I have a data frame as below.
In [23]: data2 = [{'a': 'x', 'b': 'y','c':'q'}, {'a': 'x', 'b': 'p', 'c': 'q'}, {'a':'p', 'b':'q'},{'a':'q', 'b':'y','c':'q'}]
In [26]: df = pd.DataFrame(data2)
In [27]: df
Out[27]:
a b c
0 x y q
1 x p q
2 p q NaN
3 q y q
I want to do boolean indexing to filter out columns which have either x or y. This i am doing as
In [29]: df[df['a'].isin(['x','y']) | (df['b'].isin(['x','y']))]
Out[29]:
a b c
0 x y q
1 x p q
3 q y q
But i have over 50 columns in which i need to check and checking each columns seems not very pythonic.

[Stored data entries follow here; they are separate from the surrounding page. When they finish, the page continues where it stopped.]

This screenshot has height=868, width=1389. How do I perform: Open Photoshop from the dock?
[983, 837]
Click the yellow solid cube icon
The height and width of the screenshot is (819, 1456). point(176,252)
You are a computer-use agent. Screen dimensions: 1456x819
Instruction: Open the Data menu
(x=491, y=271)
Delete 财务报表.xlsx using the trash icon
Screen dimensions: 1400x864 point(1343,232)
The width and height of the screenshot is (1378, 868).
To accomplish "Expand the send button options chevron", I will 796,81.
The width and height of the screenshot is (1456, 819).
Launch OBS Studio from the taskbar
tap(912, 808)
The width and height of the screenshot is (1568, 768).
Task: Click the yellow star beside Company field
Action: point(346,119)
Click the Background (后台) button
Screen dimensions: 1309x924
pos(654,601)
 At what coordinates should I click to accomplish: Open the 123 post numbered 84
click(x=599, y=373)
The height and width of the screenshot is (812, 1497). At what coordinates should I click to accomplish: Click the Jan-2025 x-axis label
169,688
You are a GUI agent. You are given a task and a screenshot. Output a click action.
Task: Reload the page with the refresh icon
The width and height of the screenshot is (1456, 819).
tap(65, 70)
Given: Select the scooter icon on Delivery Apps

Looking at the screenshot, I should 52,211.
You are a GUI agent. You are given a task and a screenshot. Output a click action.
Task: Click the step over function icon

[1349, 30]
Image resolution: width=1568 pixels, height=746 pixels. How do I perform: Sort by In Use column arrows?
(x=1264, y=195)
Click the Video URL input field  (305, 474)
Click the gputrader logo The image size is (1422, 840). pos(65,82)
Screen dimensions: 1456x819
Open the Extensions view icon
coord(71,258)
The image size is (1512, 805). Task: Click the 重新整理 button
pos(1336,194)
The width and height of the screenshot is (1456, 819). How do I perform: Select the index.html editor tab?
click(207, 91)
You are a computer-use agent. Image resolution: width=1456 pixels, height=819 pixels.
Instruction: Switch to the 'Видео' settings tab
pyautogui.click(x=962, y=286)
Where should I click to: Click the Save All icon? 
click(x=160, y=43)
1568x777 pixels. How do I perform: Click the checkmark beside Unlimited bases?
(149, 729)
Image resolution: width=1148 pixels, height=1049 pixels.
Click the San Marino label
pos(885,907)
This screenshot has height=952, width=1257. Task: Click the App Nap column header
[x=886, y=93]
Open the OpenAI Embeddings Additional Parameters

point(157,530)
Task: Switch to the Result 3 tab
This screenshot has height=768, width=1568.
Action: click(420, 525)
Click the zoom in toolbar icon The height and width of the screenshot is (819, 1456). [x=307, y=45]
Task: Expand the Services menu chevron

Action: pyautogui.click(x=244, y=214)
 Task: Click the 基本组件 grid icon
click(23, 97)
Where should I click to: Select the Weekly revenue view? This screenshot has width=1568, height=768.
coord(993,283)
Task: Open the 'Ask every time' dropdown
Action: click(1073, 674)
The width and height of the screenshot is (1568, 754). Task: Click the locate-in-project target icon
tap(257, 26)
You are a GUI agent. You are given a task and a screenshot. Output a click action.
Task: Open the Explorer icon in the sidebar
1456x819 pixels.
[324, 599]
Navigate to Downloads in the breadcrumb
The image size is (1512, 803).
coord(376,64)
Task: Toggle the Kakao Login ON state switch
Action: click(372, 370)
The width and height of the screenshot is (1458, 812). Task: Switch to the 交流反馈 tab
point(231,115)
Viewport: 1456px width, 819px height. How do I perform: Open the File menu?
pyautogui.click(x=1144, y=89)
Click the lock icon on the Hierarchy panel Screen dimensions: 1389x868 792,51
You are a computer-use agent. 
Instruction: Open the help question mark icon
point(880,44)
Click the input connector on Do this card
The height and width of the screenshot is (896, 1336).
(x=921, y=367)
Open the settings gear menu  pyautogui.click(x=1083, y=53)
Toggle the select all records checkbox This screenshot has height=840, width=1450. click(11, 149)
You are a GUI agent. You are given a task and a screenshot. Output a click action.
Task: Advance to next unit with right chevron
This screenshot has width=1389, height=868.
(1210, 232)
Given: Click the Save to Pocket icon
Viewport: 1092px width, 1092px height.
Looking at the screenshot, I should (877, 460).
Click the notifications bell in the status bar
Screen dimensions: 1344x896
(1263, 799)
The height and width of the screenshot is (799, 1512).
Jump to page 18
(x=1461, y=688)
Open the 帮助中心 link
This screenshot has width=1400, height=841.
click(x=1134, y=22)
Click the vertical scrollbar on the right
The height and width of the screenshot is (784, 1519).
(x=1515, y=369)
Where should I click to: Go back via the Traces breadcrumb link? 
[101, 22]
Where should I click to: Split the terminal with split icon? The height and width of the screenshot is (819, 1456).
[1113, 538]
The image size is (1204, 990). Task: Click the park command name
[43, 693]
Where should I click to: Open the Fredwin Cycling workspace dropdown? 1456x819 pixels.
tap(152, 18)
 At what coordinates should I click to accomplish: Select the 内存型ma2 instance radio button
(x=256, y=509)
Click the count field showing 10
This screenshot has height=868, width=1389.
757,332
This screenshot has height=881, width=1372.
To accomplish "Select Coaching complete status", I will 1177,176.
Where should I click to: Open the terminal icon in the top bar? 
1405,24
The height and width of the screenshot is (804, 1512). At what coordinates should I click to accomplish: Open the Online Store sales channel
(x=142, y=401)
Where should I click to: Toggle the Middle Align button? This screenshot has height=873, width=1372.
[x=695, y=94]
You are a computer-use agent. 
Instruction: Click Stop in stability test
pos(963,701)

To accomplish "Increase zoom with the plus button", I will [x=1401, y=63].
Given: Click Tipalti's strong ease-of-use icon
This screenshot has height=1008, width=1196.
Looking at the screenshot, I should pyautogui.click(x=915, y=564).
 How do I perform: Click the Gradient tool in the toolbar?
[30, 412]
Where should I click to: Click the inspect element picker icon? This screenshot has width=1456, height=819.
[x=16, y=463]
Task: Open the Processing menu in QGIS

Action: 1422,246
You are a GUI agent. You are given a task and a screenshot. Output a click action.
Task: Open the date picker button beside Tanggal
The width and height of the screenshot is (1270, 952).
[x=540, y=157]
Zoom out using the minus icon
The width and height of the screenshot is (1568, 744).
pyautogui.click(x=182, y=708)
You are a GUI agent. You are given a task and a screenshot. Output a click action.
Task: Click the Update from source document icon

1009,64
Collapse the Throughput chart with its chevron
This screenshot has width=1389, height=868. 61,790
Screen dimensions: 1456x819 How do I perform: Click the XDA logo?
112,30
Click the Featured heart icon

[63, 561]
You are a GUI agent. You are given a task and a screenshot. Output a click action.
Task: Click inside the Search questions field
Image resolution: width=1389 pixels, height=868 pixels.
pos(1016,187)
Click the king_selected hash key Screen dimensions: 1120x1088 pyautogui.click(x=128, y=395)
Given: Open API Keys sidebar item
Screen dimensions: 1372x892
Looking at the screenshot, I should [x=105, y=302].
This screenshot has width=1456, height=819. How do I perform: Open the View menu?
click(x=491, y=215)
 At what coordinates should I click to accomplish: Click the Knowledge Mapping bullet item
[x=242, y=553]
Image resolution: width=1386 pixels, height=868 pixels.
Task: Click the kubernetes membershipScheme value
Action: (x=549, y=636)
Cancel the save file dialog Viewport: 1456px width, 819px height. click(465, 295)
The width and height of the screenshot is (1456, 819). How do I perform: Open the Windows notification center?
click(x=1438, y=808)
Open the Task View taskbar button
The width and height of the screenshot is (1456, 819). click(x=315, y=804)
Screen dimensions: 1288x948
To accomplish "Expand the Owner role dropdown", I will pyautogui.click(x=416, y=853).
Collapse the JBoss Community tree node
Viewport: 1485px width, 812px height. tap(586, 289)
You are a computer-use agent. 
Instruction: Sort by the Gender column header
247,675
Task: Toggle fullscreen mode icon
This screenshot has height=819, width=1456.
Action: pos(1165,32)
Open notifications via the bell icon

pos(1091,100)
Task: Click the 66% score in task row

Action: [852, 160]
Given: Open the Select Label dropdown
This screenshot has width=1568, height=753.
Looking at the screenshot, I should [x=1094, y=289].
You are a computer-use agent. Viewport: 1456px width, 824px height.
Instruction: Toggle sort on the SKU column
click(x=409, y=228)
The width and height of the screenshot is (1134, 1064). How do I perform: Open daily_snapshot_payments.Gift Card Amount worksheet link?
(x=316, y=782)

I tried
In [30]: df[df[['a','b']].isin(['x','y'])]
But the output is not what i expect, i get the below
Out[30]:
a b c
0 x y NaN
1 x NaN NaN
2 NaN NaN NaN
3 NaN y NaN
I can drop rows which are all NaN but the values are missing in the rest.
For example in row-0 columns-c is NaN but i need that value.
Any suggestions how to do this ?